O Ministério Público Federal (MPF) comunicou, no dia 17, que apresentou uma ação civil pública contra a Agência Nacional de Mineração (ANM) com base em investigação feita a partir do relatório produzido pelo Greenpeace Brasil.
- O relatório mostra que a lavagem de ouro na Amazônia movimentou R$ 18,4 bilhões entre 2018 e 2026.
- Foram encontradas 98 permissões de garimpo com irregularidades, concentrando 25,3 toneladas de ouro declarado.
- Existem dois tipos de fraude: garimpos fantasmas (que não existem de verdade) e garimpos em escala industrial (que operam como uma única mina).
- A ANM não fiscaliza a venda do ouro e tem apenas 120 funcionários para atuar em todo o Brasil.
- Mesmo após decisão do STF, os mecanismos de lavagem continuam funcionando.
O documento Lavagem de ouro na Amazônia: anatomia de uma fraude, publicado pelo Greenpeace Brasil em julho, aponta graves falhas na fiscalização da Agência Nacional de Mineração (ANM) e revela como as Permissões de Lavra Garimpeira (PLGs) vêm sendo usadas para dar aparência legal ao ouro extraído ilegalmente da Amazônia, inclusive de Terras Indígenas (TI) e Unidades de Conservação (UC).

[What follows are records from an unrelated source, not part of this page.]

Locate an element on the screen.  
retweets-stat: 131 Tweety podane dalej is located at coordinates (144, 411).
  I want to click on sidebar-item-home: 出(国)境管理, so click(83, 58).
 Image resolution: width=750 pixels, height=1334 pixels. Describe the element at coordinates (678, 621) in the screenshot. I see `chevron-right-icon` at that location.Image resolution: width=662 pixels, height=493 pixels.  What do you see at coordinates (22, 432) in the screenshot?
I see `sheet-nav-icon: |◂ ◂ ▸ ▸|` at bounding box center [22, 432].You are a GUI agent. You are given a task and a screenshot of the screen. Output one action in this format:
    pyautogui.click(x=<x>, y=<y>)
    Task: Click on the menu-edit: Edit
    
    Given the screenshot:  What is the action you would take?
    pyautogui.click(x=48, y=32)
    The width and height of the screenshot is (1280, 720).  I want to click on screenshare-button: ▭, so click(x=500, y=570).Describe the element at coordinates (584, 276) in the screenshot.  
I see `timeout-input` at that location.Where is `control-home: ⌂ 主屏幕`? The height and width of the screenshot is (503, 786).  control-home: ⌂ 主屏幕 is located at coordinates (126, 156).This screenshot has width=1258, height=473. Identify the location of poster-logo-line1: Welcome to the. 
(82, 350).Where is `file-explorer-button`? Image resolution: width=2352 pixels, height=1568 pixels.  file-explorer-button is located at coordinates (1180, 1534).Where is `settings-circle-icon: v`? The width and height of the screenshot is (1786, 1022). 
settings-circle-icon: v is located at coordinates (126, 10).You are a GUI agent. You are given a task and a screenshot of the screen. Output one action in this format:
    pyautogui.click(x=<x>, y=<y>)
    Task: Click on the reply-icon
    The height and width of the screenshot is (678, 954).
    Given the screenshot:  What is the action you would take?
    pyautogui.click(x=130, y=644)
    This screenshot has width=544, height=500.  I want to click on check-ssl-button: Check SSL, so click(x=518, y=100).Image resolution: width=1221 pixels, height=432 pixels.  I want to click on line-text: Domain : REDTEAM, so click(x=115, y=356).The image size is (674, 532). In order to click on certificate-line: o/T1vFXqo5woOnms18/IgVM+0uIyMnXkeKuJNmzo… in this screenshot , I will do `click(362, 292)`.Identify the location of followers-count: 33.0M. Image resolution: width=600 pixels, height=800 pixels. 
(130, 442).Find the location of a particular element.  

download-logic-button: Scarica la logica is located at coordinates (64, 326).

Por cerca de um ano, a organização analisou 187 processos minerários no Pará, Mato Grosso e Rondônia. Desse total, 98 PLGs apresentaram irregularidades e concentraram 25,3 toneladas de ouro declarado, o que equivale a R$ 18,4 bilhões entre 2018 e 2026.
Com base nessas informações, a ação do MPF pede que o Poder Judiciário determine que a ANM crie um grupo de trabalho para elaborar estudos para uma nova regulamentação do regime de PLG, fechando as brechas que permitem a lavagem de ouro ilegal. Além disso, requer que a ANM reavalie e suspenda cautelarmente todas as PLGs irregulares, acionando os órgãos como a Polícia Federal nos casos de indícios de crimes.
Esta ação é crucial para enfrentar uma omissão sistêmica da ANM que há anos alimenta a lavagem de ouro na Amazônia. Trata-se de uma oportunidade histórica para corrigir as falhas regulatórias nas PLGs e fechar o cerco contra o garimpo ilegal no Brasil. Espera-se que o Poder Judiciário assegure a efetividade do dever constitucional de proteção ambiental, determinando a adoção das medidas necessárias para coibir esse cenário de ilegalidade. A ação representa um passo essencial para a garantia do direito ao meio ambiente ecologicamente equilibrado e do pleno respeito aos direitos constitucionalmente assegurados aos povos indígenas e seus territórios, explica Daniela Jerez, advogada do Greenpeace Brasil.
Fraudes
O relatório identificou dois padrões de fraude:
- garimpos fantasmas, em que áreas com PLG declaram grandes volumes de produção de ouro, mas imagens de satélite e sobrevoos de validação mostram a floresta intacta, sem qualquer sinal de atividade garimpeira;
- garimpos em escala industrial, em que um mesmo grupo obtém múltiplas PLGs em áreas vizinhas e opera como se fossem uma única mina, escapando das exigências de licenciamento ambiental mais rigoroso.
O esquema persiste, segundo o Greenpeace Brasil, porque a própria legislação deixou uma brecha estrutural: é o titular da PLG quem declara quanto ouro extraiu, sem que haja qualquer parâmetro técnico para verificar se o volume declarado é compatível com o potencial real da área. A ANM, por sua vez, admitiu ao MPF que não fiscaliza a comercialização do ouro e conta com apenas 120 servidores para atuar em todo o território nacional.
O relatório aponta ainda que, mesmo após a decisão do STF, em março de 2025, que derrubou a chamada presunção de boa-fé no comércio do metal, os mecanismos de lavagem continuam operando, o que reforça a urgência das medidas regulatórias cobradas na ação.